Work request:
All entries below are to be retyped in full, precisely as they appear.

Provided records:
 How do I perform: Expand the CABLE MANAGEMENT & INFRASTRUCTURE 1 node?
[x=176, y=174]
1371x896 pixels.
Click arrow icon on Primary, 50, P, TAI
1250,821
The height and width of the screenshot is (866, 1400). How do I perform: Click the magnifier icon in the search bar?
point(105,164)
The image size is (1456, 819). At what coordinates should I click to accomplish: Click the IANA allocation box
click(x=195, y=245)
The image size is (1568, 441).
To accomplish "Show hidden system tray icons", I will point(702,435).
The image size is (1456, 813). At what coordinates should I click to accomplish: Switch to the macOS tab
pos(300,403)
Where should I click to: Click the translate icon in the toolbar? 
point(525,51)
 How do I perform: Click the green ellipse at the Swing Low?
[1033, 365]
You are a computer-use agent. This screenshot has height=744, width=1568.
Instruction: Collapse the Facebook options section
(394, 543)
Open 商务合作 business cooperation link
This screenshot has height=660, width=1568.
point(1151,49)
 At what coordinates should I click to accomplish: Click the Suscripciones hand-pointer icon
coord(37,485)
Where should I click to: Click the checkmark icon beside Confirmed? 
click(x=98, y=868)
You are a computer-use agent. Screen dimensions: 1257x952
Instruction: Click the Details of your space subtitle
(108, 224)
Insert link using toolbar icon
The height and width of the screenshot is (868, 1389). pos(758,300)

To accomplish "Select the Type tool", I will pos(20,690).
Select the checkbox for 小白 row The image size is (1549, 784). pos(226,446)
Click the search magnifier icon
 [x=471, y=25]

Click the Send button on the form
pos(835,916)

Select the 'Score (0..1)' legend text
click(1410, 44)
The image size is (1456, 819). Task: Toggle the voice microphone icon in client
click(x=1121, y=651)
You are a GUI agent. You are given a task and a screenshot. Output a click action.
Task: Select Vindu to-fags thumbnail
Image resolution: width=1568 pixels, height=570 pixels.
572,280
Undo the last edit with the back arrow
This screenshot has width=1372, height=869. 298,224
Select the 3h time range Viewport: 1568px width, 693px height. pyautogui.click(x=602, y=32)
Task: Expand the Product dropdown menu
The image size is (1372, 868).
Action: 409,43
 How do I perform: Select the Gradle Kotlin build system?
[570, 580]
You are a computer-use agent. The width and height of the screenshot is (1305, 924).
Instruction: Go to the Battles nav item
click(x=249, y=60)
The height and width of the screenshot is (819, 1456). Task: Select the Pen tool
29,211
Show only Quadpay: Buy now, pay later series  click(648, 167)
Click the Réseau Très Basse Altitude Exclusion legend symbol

Answer space:
 How do I perform: Expand the CABLE MANAGEMENT & INFRASTRUCTURE 1 node?
[x=176, y=174]
1371x896 pixels.
Click arrow icon on Primary, 50, P, TAI
1250,821
The height and width of the screenshot is (866, 1400). How do I perform: Click the magnifier icon in the search bar?
point(105,164)
The image size is (1456, 819). At what coordinates should I click to accomplish: Click the IANA allocation box
click(x=195, y=245)
The image size is (1568, 441).
To accomplish "Show hidden system tray icons", I will point(702,435).
The image size is (1456, 813). At what coordinates should I click to accomplish: Switch to the macOS tab
pos(300,403)
Where should I click to: Click the translate icon in the toolbar? 
point(525,51)
 How do I perform: Click the green ellipse at the Swing Low?
[1033, 365]
You are a computer-use agent. This screenshot has height=744, width=1568.
Instruction: Collapse the Facebook options section
(394, 543)
Open 商务合作 business cooperation link
This screenshot has height=660, width=1568.
point(1151,49)
 At what coordinates should I click to accomplish: Click the Suscripciones hand-pointer icon
coord(37,485)
Where should I click to: Click the checkmark icon beside Confirmed? 
click(x=98, y=868)
You are a computer-use agent. Screen dimensions: 1257x952
Instruction: Click the Details of your space subtitle
(108, 224)
Insert link using toolbar icon
The height and width of the screenshot is (868, 1389). pos(758,300)

To accomplish "Select the Type tool", I will pos(20,690).
Select the checkbox for 小白 row The image size is (1549, 784). pos(226,446)
Click the search magnifier icon
 [x=471, y=25]

Click the Send button on the form
pos(835,916)

Select the 'Score (0..1)' legend text
click(1410, 44)
The image size is (1456, 819). Task: Toggle the voice microphone icon in client
click(x=1121, y=651)
You are a GUI agent. You are given a task and a screenshot. Output a click action.
Task: Select Vindu to-fags thumbnail
Image resolution: width=1568 pixels, height=570 pixels.
572,280
Undo the last edit with the back arrow
This screenshot has width=1372, height=869. 298,224
Select the 3h time range Viewport: 1568px width, 693px height. pyautogui.click(x=602, y=32)
Task: Expand the Product dropdown menu
The image size is (1372, 868).
Action: 409,43
 How do I perform: Select the Gradle Kotlin build system?
[570, 580]
You are a computer-use agent. The width and height of the screenshot is (1305, 924).
Instruction: Go to the Battles nav item
click(x=249, y=60)
The height and width of the screenshot is (819, 1456). Task: Select the Pen tool
29,211
Show only Quadpay: Buy now, pay later series  click(648, 167)
Click the Réseau Très Basse Altitude Exclusion legend symbol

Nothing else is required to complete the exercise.